Equally adapt at singing seductively sweet melodies and delivering lyrics with tough chick attitude, the center of the band was always its stunningly beautiful, bottle-blonde singer Debbie Harry. However, as a late ’70s button rightfully said, Blondie is a group. The classic lineup of Harry, guitarist (and boyfriend) Chris Stein, drummer Clem Burke, and keyboardist Jimmy Destri had coalesced on countless club stages and the band’s first two albums. Big things were expected after Chrysalis Records bought out their previous recording contract for $1 million. Enter second guitarist Frank Infante, English born bassist Nigel Harrison and Australian-born ’70s super producer Mike Chapman, known for his work with glam rockers The Sweet and Suzi Quatro.

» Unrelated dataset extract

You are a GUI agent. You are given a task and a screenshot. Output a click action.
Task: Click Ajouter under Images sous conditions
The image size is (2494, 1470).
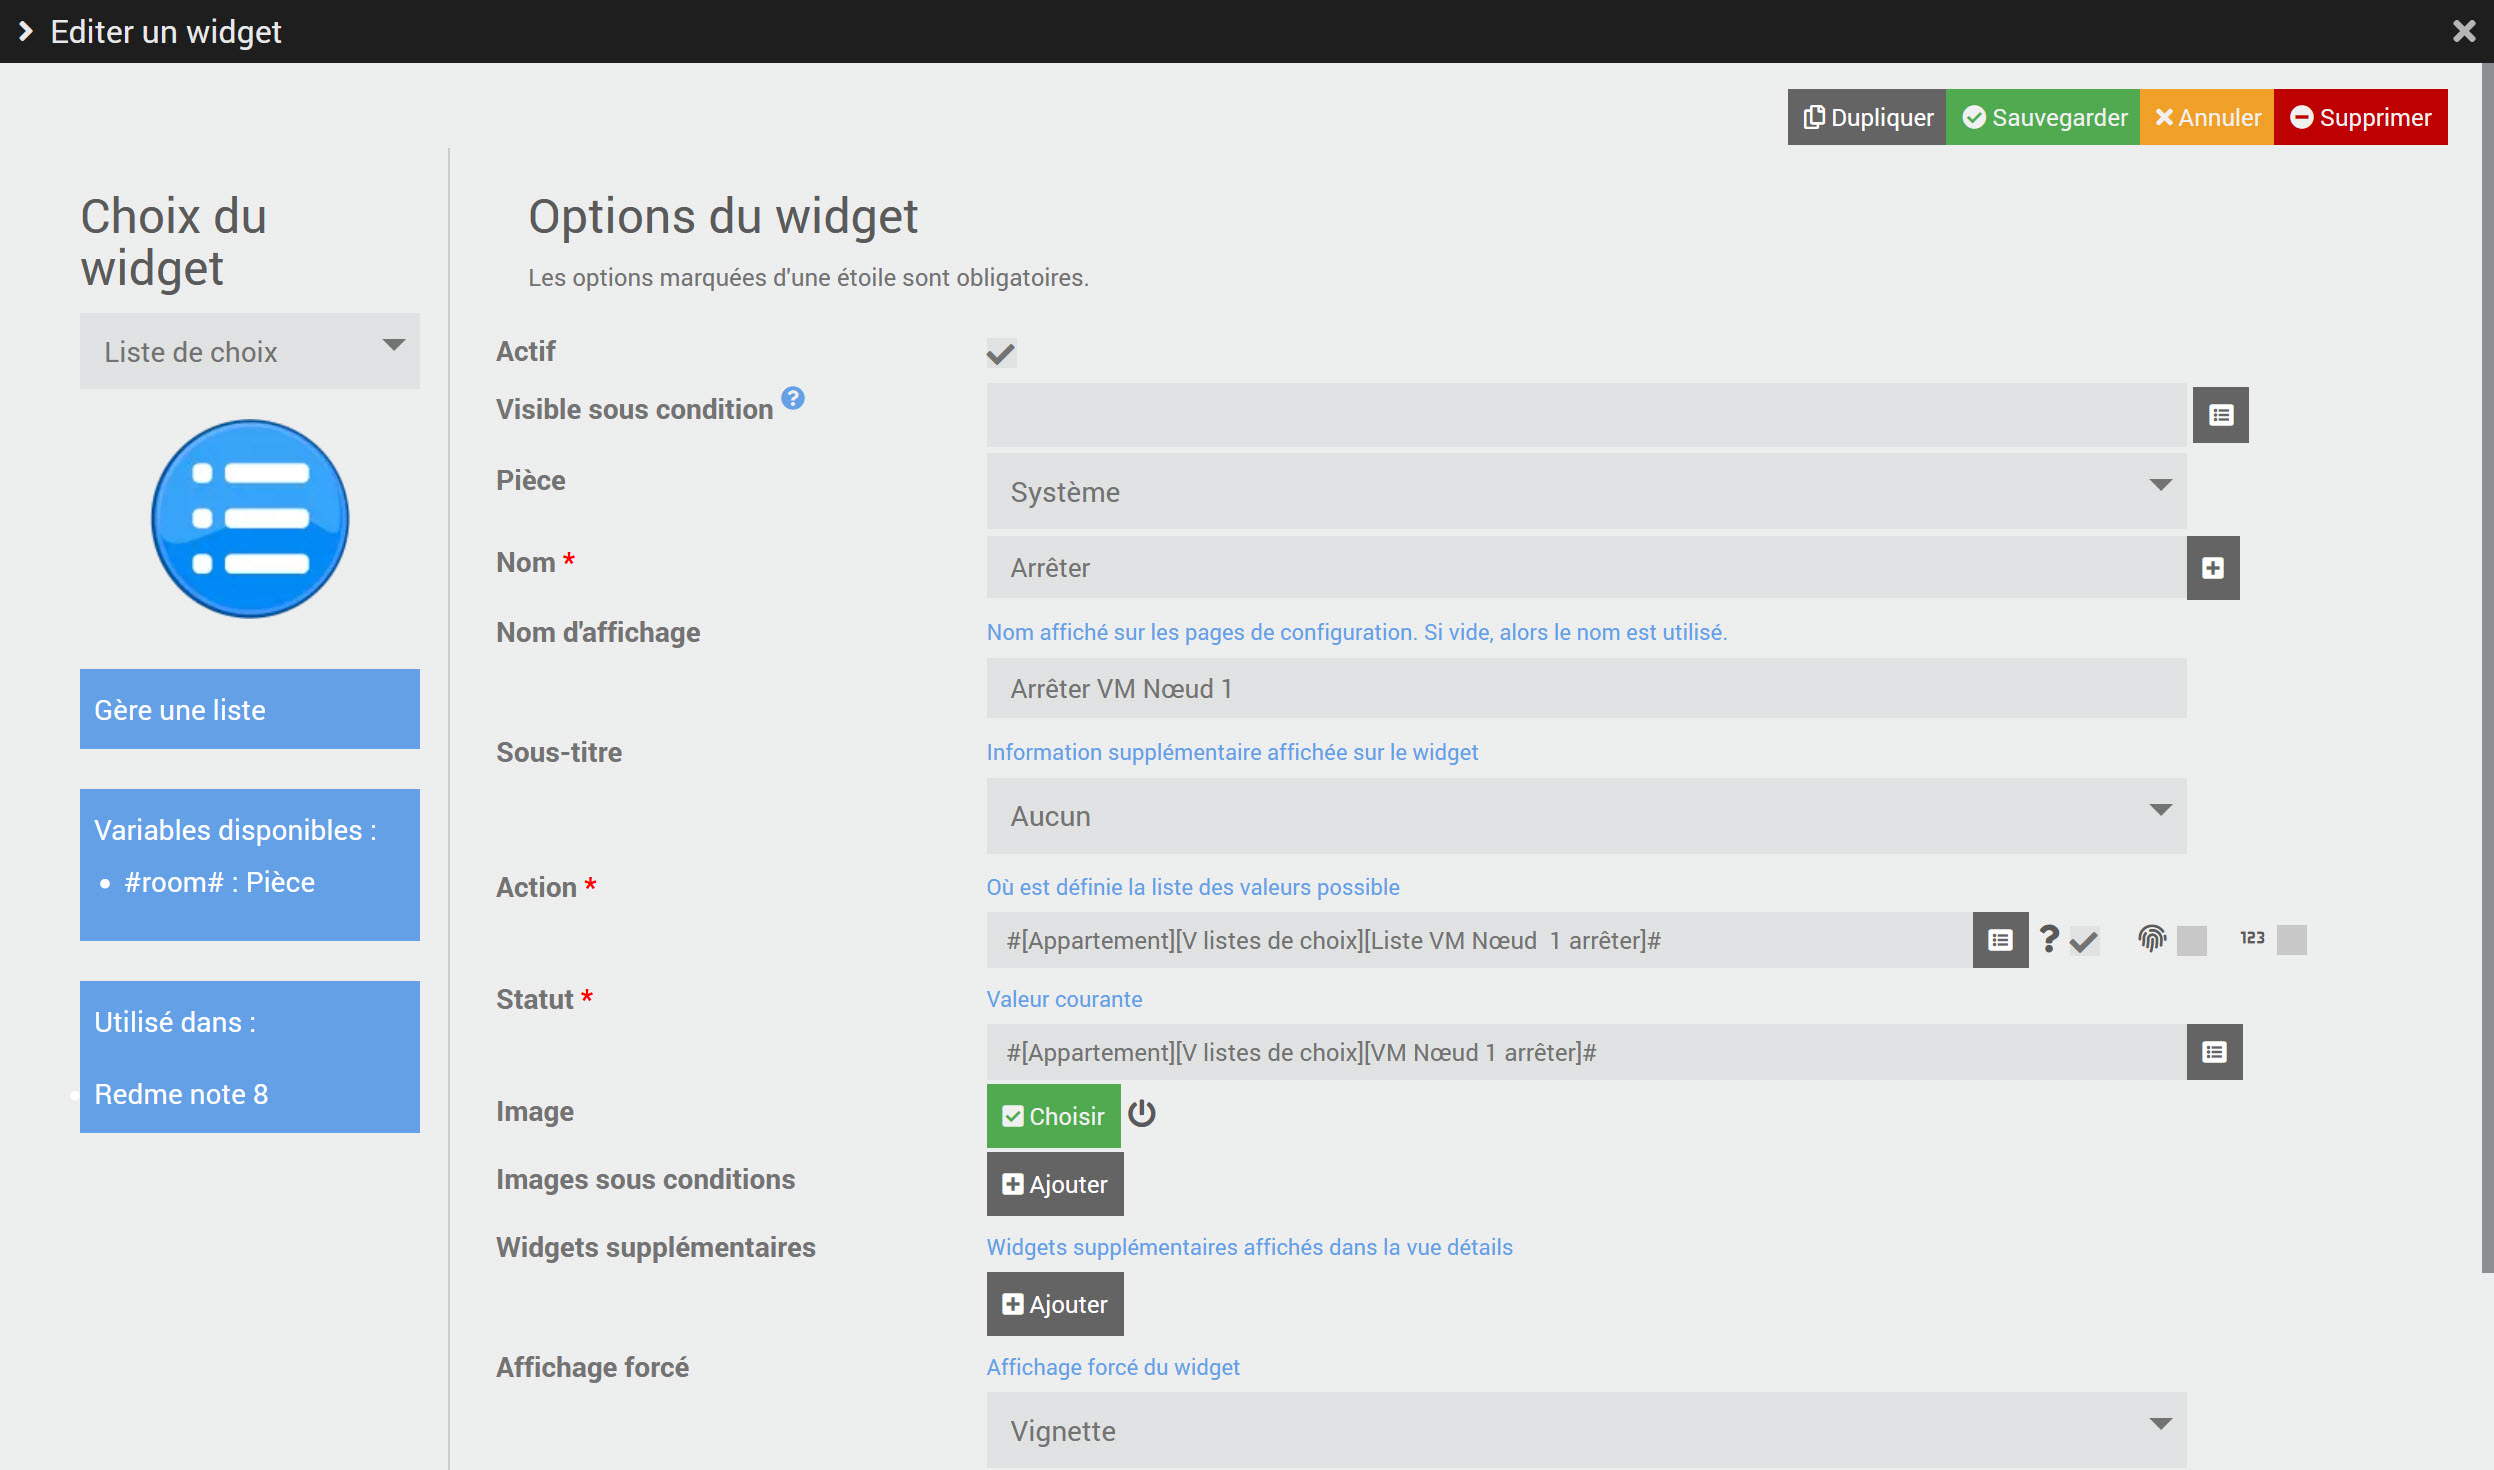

With Chapman at the helm, the group began work on their third album. The band buckled but eventually bent to the will of their exuberant but disciplined musical director Chapman, endlessly layering instruments with an emphasis on the radio perfect precision needed to craft the requisite hit singles their recording advance demanded. Like the British series Classic Albums, Blondie’s New York… breaks down the record’s stand out tracks, and examines their creation and recording. Though Blondie has their own interesting insights, producer Chapman is the show’s secret star. He is simply funnier, smarter and more interesting in his discussion of the recording process than the band members themselves.

Parallel Lines was anchored around the definitive new wave singles “Hanging on the Telephone,” “One Way or Another” and the disco-rock crossover smash “Heart of Glass.” It’s fun to hear the back-stories on each and see the musicians isolate different tracks from the final mix so you can hear all the work that went into each individual song. As a musician myself from a slightly older generation (I was a kid when the album was released), I wonder how archaic the recording process must look to young musicians of today. The basic rhythm track for “Heart of Glass,” for instance, took days to record, being built from the ground up, drum by individual drum, and stacked on top of a drum machine beat emanating from a funny looking black box with green knobs that looks more like something the kids in Stranger Things would play with than the cutting edge piece of music gear it was at the time.

The demands of narrative make the filmmakers play a little fast and loose with the facts. In the documentary, Blondie release the album and are overnight superstars, no longer able to play their home base of CBGB’s, and alienating their “true punk fans.” In truth, the album came out in mid-summer 1978 but the mega-hit “Heart Of Glass,” the record’s fourth single, wasn’t released until about 6 months later.  And though they came up via the same scene as the Ramones and Johnny Thunders’ Heartbreakers, Blondie were never part of punk’s hardcore. Due to the hit singles and Debbie Harry’s good looks, the album was as ubiquitous in the record collections of young boys of that era (alongside other classics like KISS Destroyer). Which is all fine and good. As drummer Burke says, all the punk and new wave bands wanted to have a hit record. Unlike most of their contemporaries, Blondie actually had one. Several, in fact.

Watching Blondie’s New York…and the making of Parallel Lines is a fine way for any music fan to spend an hour. But the meat of the matter is the album itself, not the litany of Old New York clichés about getting robbed at gun point and bums and drugs and how that inspired a city on the edge to create a new style of music and blah blah blah. As a lifetime New Yorker who grew up during the bad old days of the ’70s and ’80s, I like to tell people Old New York wasn’t that cool when my house got robbed.